* EXCERPT PROVIDED:
____

Three New Zealanders have already been arrested for circulating the 17-minute video, but the biggest problem has been Turkish strongman Recep Tayyip Erdogan, who has been broadcasting footage from the killer’s livestream at local election rallies across Turkey and ranting about a conspiracy orchestrated by western powers to vilify Turkey and Islam. On Monday, Erdogan insinuated that western news organizations are covering up some shadowy group that authored Tarrant’s manifesto for him.

New Zealanders, meanwhile, remain in something like a state of shock. But that hasn’t stopped them from folding their arms around the country’s Muslims. And that compassion was not lost on Imam Gamal Fouda, as he made plain in his sermon to the thousands of New Zealanders who had come to comfort the grieving congregation of Masjid al Noor mosque in Christchurch.

The imam ran down a list of New Zealanders the congregation wanted to thank.

____

* INSTRUCTIONS:
**A)** List every person named in the excerpt about the aftermath of the Christchurch mosque attack.
**B)** Resume the excerpt about the aftermath of the Christchurch mosque attack, beginning right after its last sentence.

____

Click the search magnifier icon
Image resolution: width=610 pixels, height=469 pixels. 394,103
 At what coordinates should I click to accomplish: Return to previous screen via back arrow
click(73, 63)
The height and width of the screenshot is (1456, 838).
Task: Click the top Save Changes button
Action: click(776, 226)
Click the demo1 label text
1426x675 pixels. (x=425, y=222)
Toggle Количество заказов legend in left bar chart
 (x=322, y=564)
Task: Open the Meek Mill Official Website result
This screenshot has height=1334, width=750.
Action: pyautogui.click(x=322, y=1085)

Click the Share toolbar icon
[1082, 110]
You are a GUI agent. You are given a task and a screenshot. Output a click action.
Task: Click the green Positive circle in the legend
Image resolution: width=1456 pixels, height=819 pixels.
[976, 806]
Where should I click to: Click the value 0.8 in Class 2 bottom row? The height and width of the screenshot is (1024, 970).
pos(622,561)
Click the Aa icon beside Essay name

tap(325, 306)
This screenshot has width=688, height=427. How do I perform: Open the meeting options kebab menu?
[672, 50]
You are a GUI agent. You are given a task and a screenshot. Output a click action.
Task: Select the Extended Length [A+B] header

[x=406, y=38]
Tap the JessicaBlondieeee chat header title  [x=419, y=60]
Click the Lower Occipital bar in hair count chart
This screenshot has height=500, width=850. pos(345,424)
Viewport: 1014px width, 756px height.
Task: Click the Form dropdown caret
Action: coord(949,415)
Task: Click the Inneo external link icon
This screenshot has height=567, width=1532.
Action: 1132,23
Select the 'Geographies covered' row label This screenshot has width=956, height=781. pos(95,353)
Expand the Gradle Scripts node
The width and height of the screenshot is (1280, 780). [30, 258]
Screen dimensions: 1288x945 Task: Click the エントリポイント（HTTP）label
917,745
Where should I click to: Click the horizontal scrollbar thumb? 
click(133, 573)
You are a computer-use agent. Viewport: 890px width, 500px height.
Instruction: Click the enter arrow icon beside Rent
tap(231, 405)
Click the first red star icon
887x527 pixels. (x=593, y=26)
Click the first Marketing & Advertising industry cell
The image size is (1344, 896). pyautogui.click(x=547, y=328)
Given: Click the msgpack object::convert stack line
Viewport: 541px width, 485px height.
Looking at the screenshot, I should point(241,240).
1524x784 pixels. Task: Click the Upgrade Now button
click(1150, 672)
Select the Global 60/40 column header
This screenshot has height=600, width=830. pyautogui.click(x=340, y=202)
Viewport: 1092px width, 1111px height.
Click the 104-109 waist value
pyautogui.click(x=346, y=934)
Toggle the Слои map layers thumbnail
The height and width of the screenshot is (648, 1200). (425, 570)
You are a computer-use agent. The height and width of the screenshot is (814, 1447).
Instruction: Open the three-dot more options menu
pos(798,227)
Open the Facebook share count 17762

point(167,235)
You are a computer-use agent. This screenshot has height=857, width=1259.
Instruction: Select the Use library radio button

____

* ANSWERS PROVIDED:
**A)** Recep Tayyip Erdogan, Tarrant, Gamal Fouda

**B)**
Prime Minister Arden, for starters. The many performances of the Maori dance of defiance, the haka, by Maori and non-Maori New Zealanders alike, to honour the dead and lift the spirits of the living. The New Zealand police. The ambulance crews and first responders and medical teams who were confronted with what St. John’s Ambulance officer Paul Bennett called “a river of blood coming out of the mosque” last Friday.

“Thank you for your flowers,” Iman Fouda told the vast crowd at Hagley Park. “Thank you for your love and compassion … Thank you to those who brought us food and helped us when we found it difficult to stand. Thank you New Zealand, for teaching the world what it means to love and care.”